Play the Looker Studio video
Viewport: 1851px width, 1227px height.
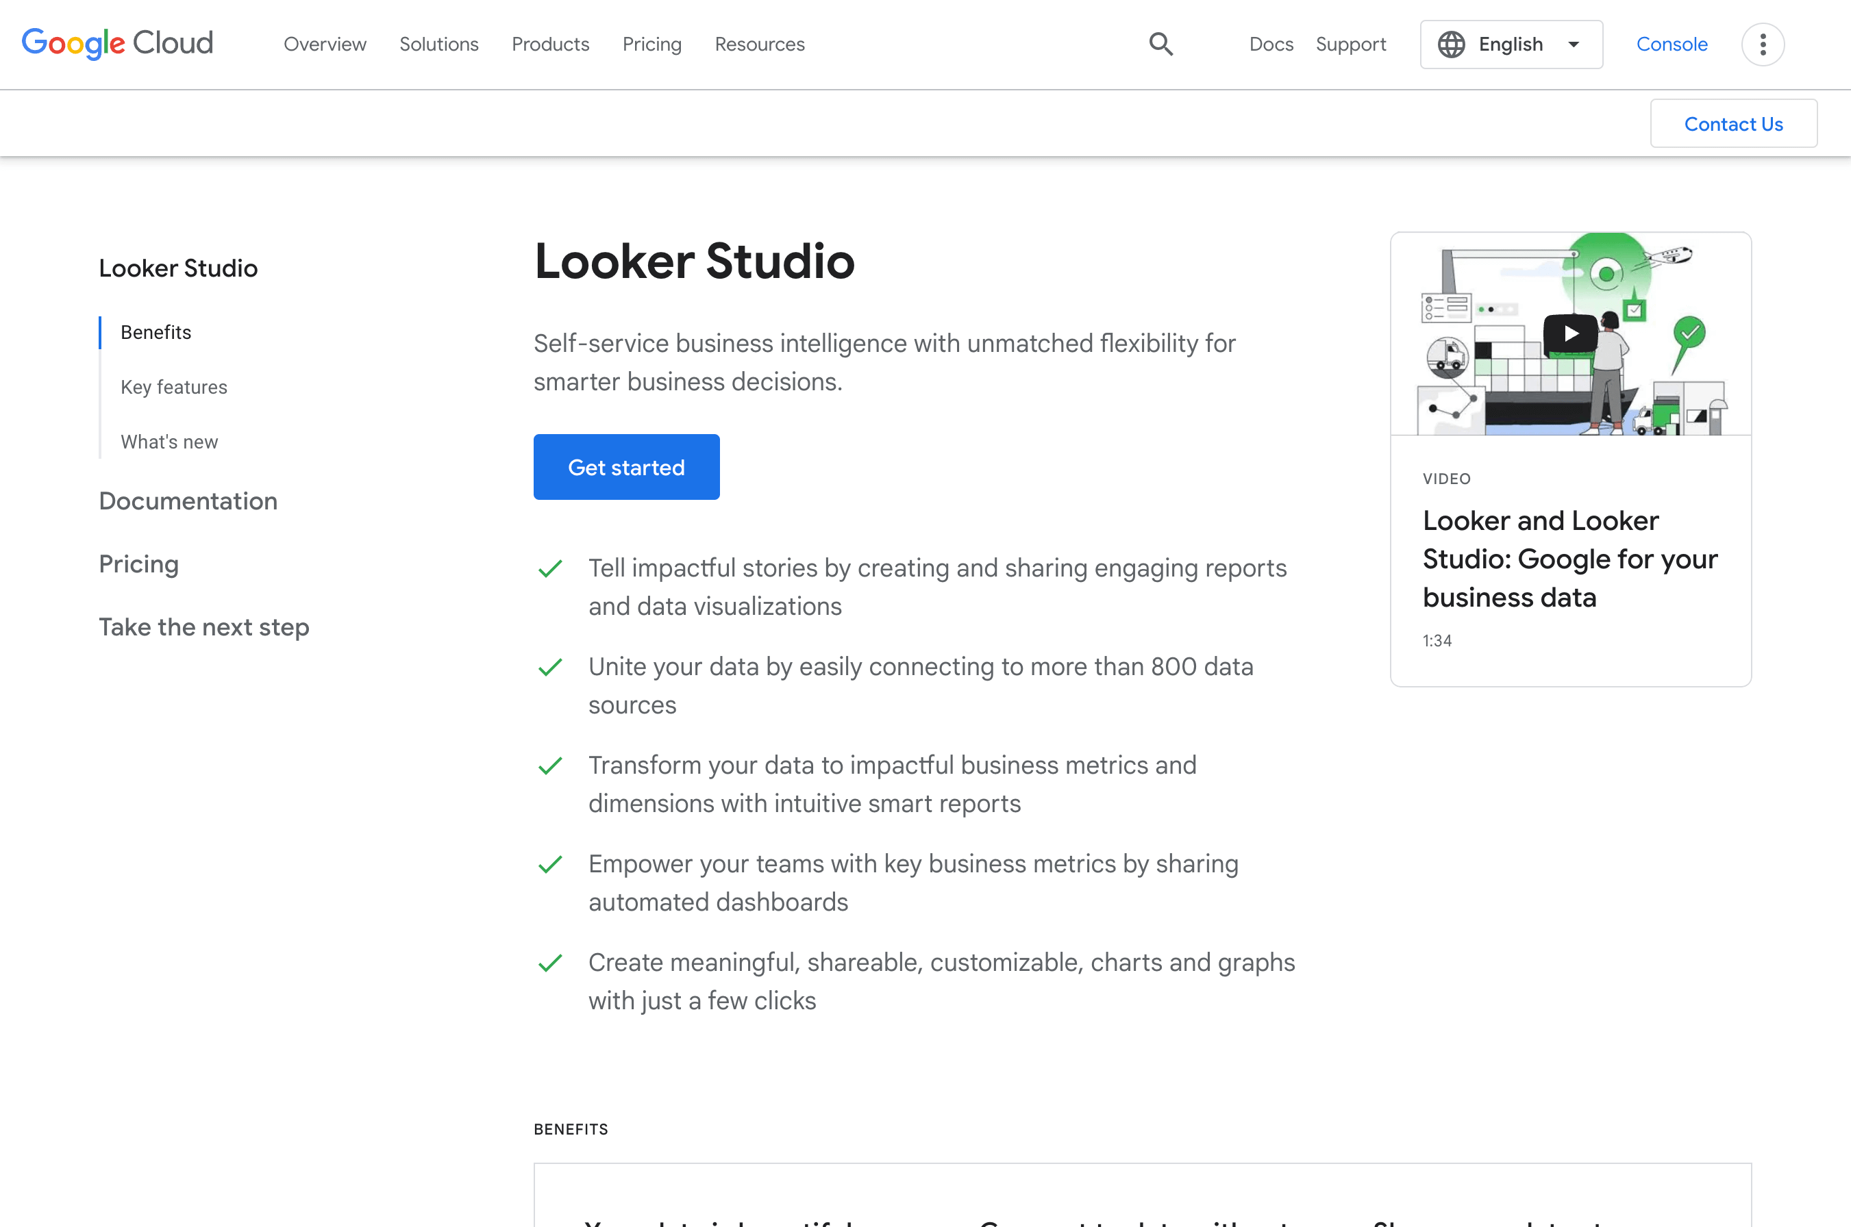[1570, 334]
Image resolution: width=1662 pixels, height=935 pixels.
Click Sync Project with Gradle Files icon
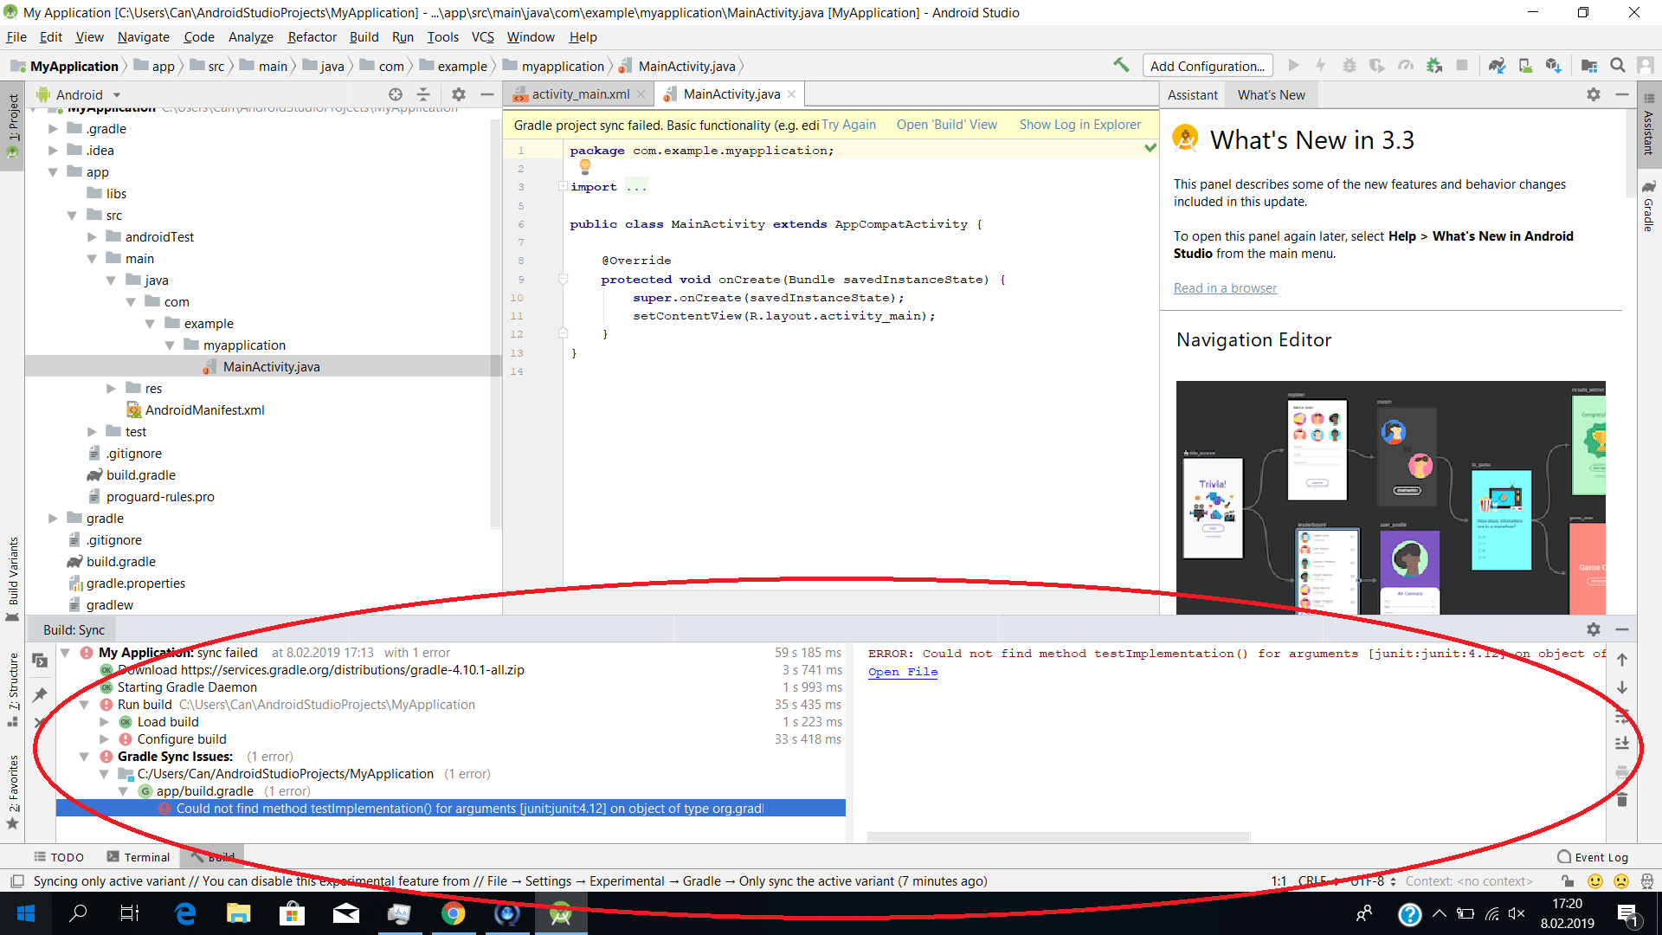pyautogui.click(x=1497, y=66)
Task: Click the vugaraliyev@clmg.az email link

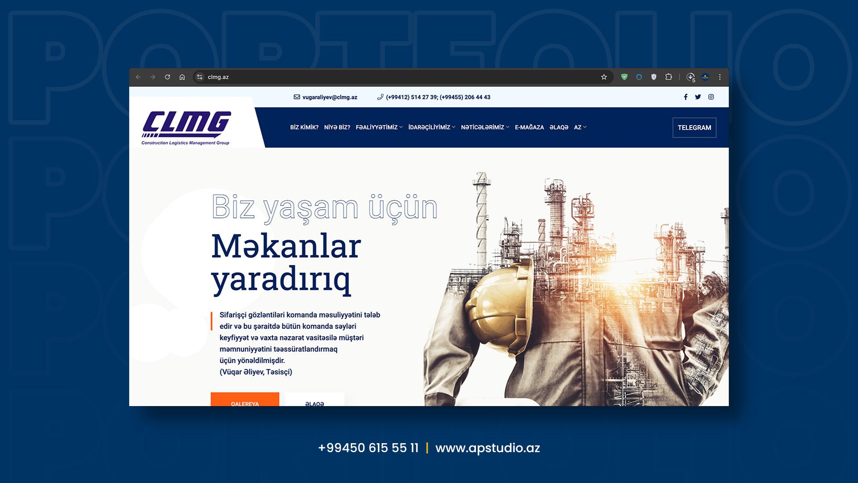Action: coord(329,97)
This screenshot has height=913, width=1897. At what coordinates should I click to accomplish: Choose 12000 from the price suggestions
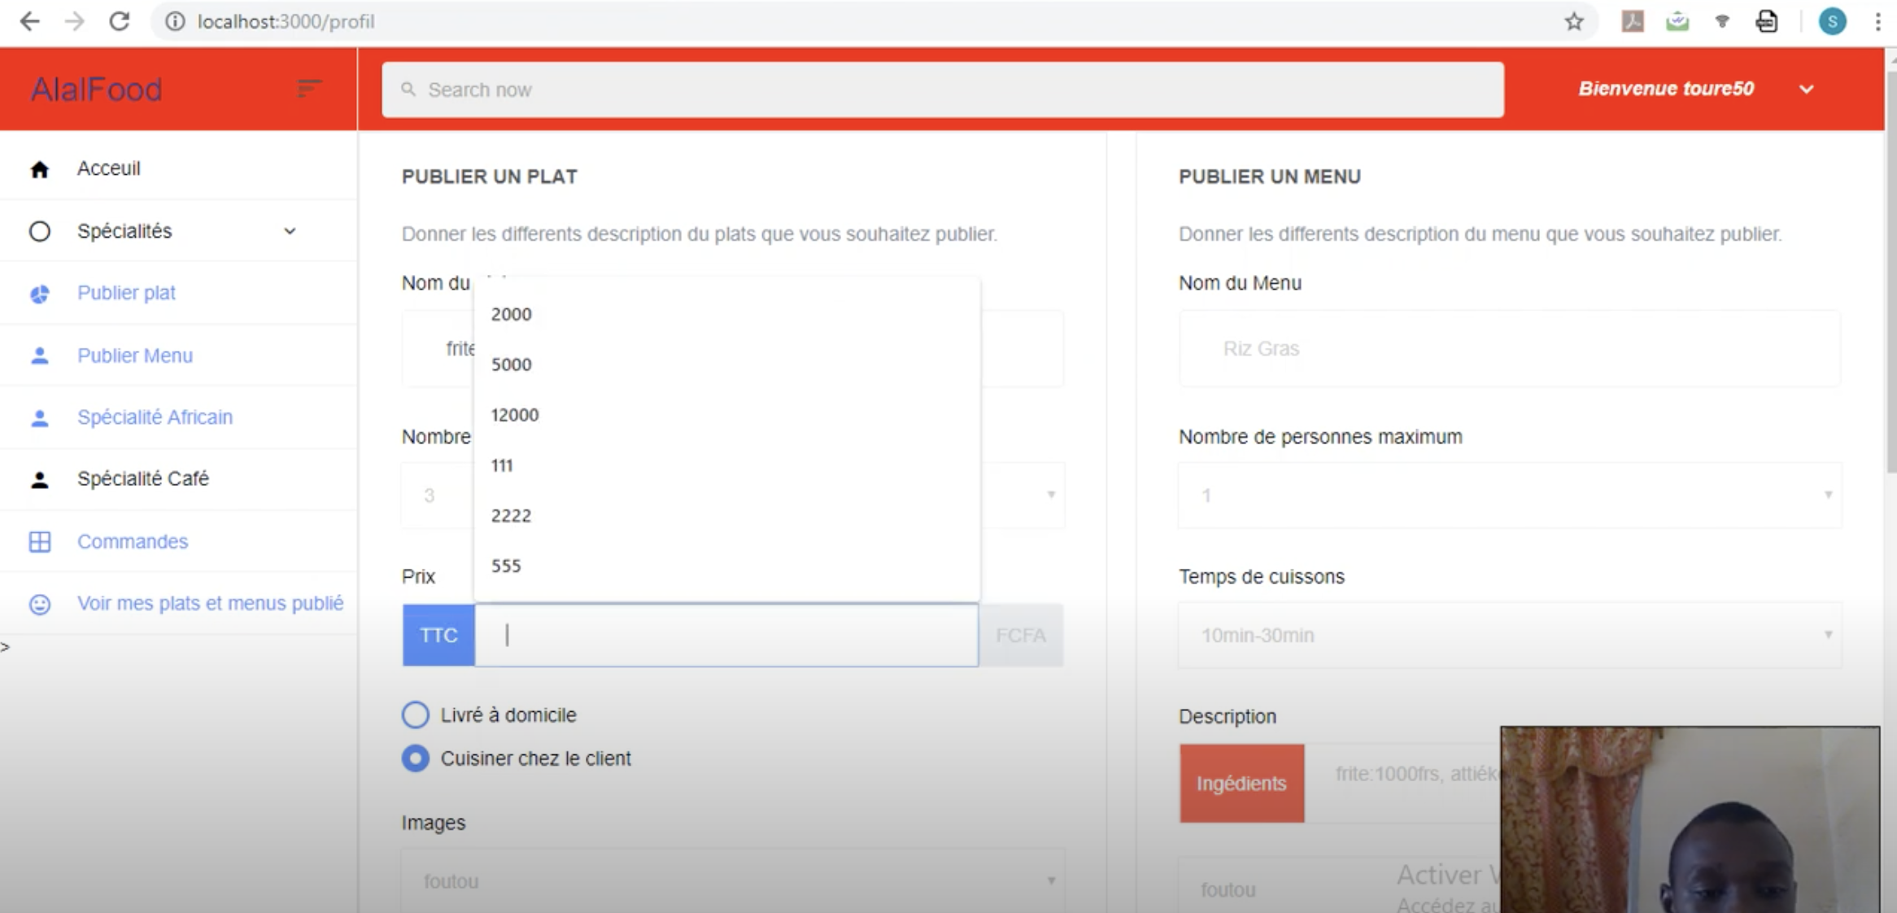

**YOUR INSTRUCTIONS:**
Quote verbatim every line starting at the line that contains "Task: Click the" and ending with the last line of the records; omit all pictures.

**WRITTEN REPLY:**
Task: Click the vugaraliyev@clmg.az email link

Action: coord(329,97)
This screenshot has height=913, width=1897. At what coordinates should I click to accomplish: Choose 12000 from the price suggestions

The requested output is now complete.